One of the most common uses of the Z-plasty is the release of skin contractures. In clinical practice, one or a few large Z-plasties instead of many smaller ones are more effective for lengthening the skin in a desired direction (1). Therefore, in many situations, it is desirable to use as large as possible a Z-plasty. However, the larger the Z-plasty, the more the tension results in the transverse direction. A too large Z-plasty cannot be transposed because of excessive tension. Fortunately, planning of such a too large Z-plasty can usually be avoided by clinical examination; that is, pinching the skin adjacent to the contracture band or scar when flap planning.
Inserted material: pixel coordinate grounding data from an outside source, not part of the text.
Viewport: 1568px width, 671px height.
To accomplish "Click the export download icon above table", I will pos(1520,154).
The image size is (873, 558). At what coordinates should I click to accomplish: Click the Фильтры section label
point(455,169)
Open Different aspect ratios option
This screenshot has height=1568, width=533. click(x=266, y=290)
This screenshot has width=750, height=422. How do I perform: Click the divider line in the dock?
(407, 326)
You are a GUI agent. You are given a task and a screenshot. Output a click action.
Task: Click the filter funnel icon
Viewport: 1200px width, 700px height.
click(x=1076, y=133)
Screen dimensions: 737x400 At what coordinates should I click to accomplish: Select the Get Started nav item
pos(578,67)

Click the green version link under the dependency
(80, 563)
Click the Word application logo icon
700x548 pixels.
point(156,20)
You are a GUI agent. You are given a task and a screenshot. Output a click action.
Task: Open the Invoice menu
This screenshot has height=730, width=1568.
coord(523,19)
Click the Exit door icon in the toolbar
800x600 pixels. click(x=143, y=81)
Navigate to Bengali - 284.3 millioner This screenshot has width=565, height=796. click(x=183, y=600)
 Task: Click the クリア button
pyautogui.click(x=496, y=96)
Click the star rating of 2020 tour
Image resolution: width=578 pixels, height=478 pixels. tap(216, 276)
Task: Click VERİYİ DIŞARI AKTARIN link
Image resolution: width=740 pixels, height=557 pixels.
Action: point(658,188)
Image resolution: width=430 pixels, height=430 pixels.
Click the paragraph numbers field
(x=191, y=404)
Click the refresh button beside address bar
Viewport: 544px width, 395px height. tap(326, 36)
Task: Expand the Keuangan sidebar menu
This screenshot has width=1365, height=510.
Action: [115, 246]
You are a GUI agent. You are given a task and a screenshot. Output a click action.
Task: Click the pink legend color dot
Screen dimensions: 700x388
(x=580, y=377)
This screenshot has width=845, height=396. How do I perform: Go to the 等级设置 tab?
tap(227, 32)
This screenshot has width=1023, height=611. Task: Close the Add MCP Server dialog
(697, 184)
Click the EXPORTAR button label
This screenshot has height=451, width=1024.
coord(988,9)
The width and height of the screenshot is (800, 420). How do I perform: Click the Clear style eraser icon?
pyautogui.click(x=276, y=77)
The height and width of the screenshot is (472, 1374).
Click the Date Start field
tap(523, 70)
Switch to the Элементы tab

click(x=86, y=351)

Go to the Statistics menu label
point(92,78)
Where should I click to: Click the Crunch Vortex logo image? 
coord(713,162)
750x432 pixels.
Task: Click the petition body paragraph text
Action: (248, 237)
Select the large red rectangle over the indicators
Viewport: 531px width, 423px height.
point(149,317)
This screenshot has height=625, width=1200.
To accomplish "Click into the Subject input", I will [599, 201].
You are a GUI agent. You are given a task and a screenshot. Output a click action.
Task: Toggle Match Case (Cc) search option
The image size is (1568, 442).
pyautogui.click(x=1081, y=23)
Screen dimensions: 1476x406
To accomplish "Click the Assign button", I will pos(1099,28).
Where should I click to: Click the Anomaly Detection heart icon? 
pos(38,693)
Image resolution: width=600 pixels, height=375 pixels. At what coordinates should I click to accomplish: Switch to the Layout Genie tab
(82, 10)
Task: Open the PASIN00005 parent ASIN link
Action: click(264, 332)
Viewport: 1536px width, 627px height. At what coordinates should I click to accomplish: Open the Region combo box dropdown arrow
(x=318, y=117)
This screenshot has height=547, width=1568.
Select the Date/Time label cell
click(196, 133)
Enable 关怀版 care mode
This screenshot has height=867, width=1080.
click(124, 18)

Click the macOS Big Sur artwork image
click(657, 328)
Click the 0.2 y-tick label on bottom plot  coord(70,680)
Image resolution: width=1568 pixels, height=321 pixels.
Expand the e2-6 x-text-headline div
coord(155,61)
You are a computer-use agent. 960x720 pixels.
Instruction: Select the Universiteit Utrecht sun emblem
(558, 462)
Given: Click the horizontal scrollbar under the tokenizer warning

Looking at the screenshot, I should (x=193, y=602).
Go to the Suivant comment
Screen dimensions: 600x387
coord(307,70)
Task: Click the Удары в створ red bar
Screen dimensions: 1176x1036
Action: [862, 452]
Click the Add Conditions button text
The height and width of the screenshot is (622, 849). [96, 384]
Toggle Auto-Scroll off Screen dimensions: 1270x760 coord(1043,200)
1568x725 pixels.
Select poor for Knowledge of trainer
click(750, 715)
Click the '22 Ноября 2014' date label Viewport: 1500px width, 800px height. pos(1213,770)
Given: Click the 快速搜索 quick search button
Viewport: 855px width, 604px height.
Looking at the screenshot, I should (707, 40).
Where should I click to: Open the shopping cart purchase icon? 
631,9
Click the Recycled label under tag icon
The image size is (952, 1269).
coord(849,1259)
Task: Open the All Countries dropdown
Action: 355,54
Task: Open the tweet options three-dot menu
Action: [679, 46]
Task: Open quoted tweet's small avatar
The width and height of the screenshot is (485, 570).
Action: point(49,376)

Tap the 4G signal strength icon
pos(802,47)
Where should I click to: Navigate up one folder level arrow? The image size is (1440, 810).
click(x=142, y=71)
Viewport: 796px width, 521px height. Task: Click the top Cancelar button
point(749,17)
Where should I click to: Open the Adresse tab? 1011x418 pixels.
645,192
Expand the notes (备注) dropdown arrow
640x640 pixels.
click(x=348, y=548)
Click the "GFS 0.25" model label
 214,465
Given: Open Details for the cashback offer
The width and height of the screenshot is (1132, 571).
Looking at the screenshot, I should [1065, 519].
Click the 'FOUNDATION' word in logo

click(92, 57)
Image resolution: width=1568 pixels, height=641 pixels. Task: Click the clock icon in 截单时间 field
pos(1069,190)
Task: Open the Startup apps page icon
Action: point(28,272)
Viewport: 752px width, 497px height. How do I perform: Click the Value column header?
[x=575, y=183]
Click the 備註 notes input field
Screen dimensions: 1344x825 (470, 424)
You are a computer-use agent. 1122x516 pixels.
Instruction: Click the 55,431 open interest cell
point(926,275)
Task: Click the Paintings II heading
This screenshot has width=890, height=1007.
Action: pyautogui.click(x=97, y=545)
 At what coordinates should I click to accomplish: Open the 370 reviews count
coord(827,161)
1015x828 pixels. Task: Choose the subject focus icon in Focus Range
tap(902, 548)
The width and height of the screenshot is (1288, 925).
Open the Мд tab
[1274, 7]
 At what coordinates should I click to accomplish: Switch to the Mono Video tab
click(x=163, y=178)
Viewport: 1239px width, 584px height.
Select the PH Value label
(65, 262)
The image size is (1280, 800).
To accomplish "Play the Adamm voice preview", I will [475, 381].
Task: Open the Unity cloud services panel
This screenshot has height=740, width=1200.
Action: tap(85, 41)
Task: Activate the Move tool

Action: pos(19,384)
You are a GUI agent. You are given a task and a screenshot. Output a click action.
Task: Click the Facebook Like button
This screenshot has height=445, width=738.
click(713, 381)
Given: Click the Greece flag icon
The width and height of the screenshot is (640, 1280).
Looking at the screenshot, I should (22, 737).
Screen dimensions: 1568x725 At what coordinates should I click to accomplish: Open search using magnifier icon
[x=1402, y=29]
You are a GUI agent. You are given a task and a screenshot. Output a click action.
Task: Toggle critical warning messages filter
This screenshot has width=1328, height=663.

A special type of ruler can also be used during the clinical examination to determine the largest safely transposable Z-plasty (2). The clinical examination will help ensure that crucial mistakes will not be made; however, minor errors may occur in which a Z-plasty design, slightly larger than appropriate, may result in linear excess tension limited to the transversely oriented new central limb. This linear tension can interfere with the blood supply to the adjacent skin area, including distal points of the flaps, and the resulting furrow may have a constrictive effect on the extremity; at the very least, it looks unsightly. The problem caused by this linear tension and the resulting furrow can be overcome by using a supplementary mini Z-plasty in certain cases (3).